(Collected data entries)
◇ ◇ ◇ ◇ ◇ ◇ ◇
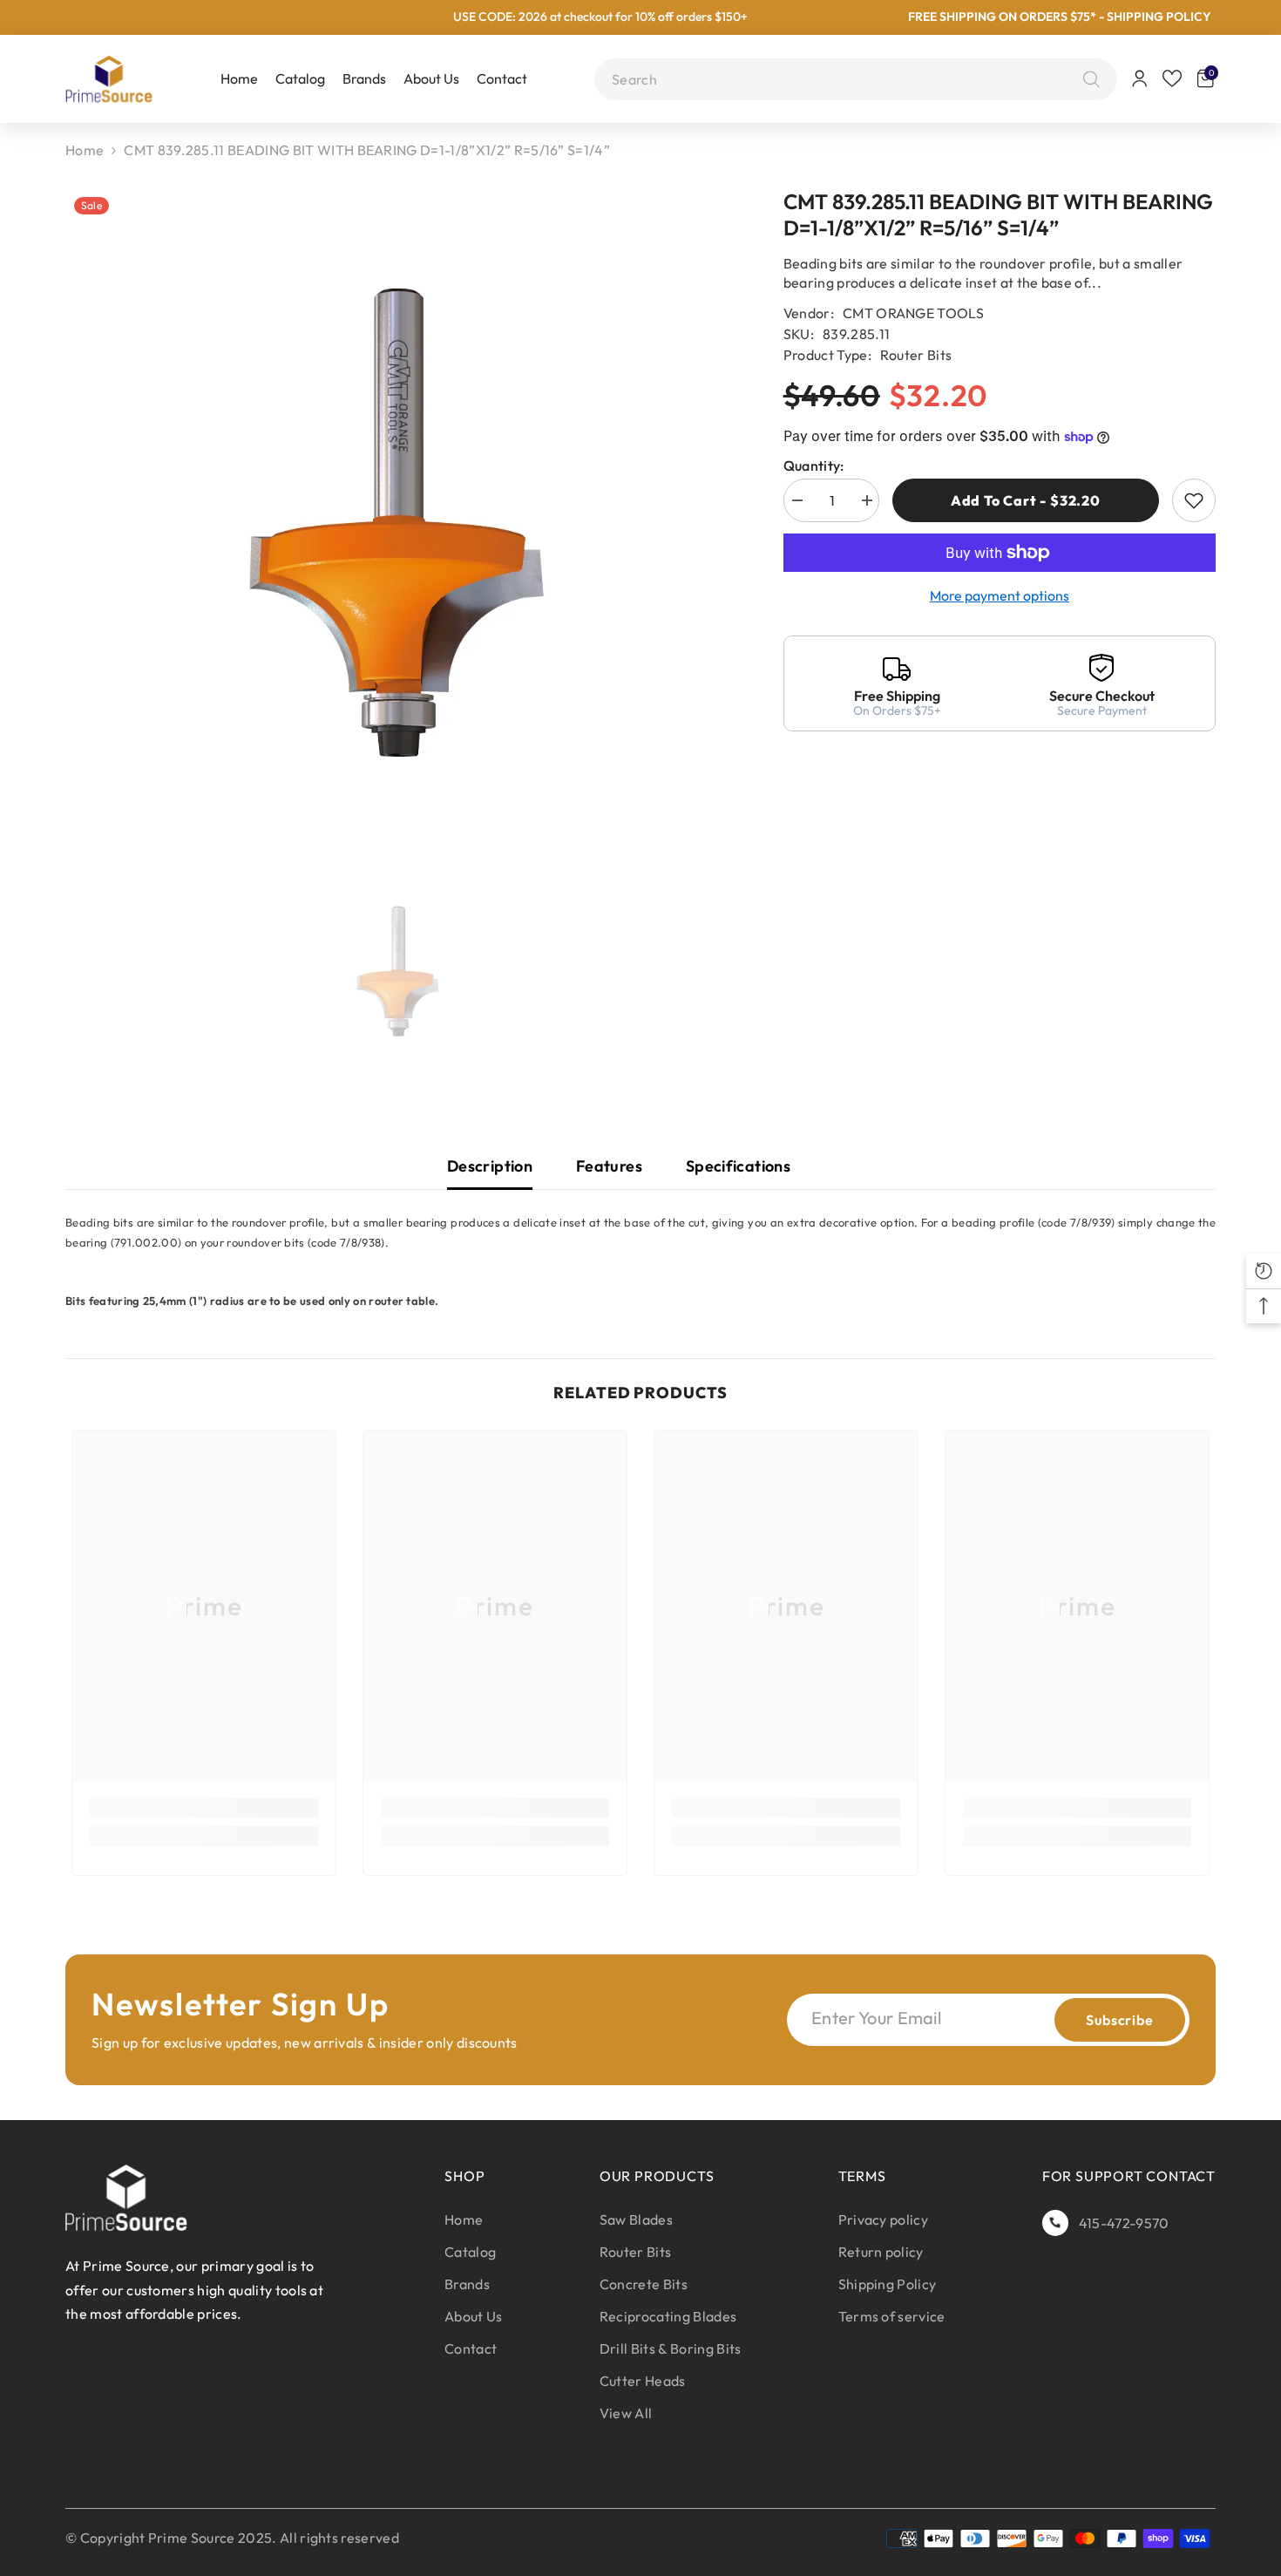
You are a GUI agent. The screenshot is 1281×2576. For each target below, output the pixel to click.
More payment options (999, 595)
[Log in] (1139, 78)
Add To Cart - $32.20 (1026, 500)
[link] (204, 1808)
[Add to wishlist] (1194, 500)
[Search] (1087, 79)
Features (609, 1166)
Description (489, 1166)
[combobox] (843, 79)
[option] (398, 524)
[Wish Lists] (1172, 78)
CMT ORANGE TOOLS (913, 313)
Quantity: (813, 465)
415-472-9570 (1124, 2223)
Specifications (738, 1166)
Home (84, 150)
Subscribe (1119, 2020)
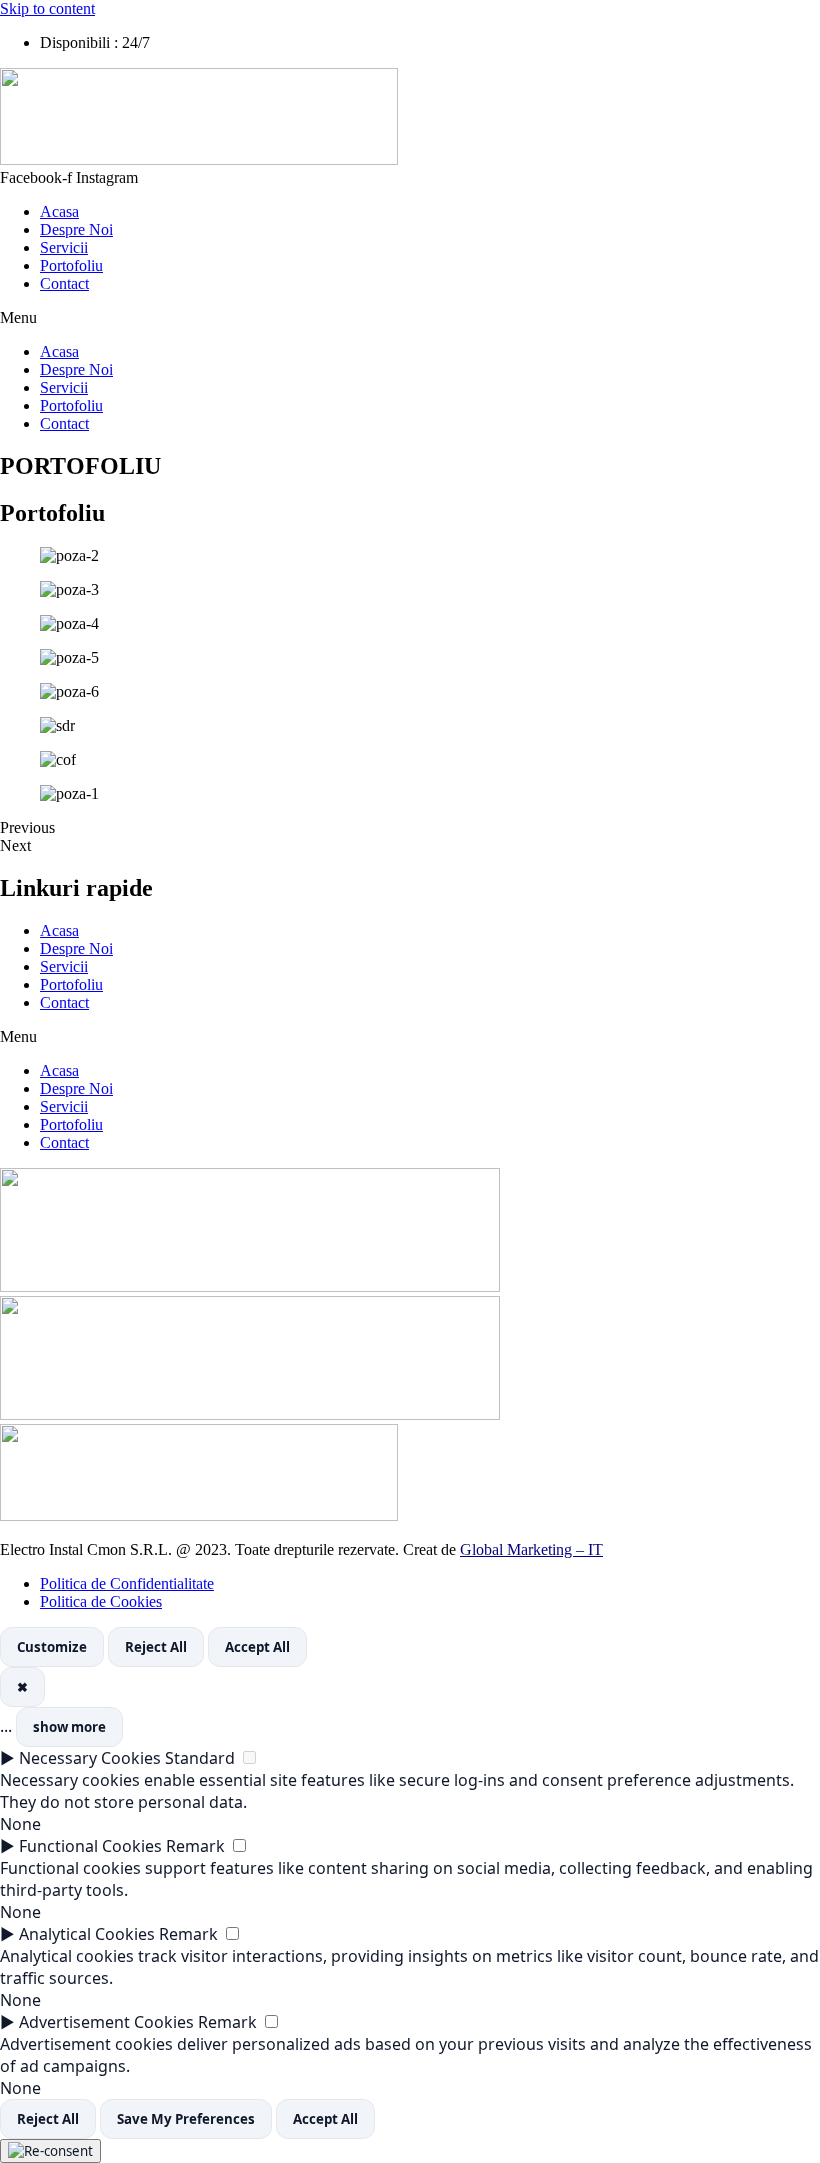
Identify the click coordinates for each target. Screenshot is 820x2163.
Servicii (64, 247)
◇ ◇ ◇ ◇ ◇ ◇ ◇
_Exercise prompt_.
Without the pictures, return all the entries above exactly as they stand.

_Expected answer_.
You are a GUI agent. The screenshot is 1281×2576. For each target below, output the pixel to click.
More payment options (999, 595)
[Log in] (1139, 78)
Add To Cart - $32.20 (1026, 500)
[link] (204, 1808)
[Add to wishlist] (1194, 500)
[Search] (1087, 79)
Features (609, 1166)
Description (489, 1166)
[combobox] (843, 79)
[option] (398, 524)
[Wish Lists] (1172, 78)
CMT ORANGE TOOLS (913, 313)
Quantity: (813, 465)
415-472-9570 (1124, 2223)
Specifications (738, 1166)
Home (84, 150)
Subscribe (1119, 2020)
Identify the click coordinates for each target. Screenshot is 820x2163.
Servicii (64, 247)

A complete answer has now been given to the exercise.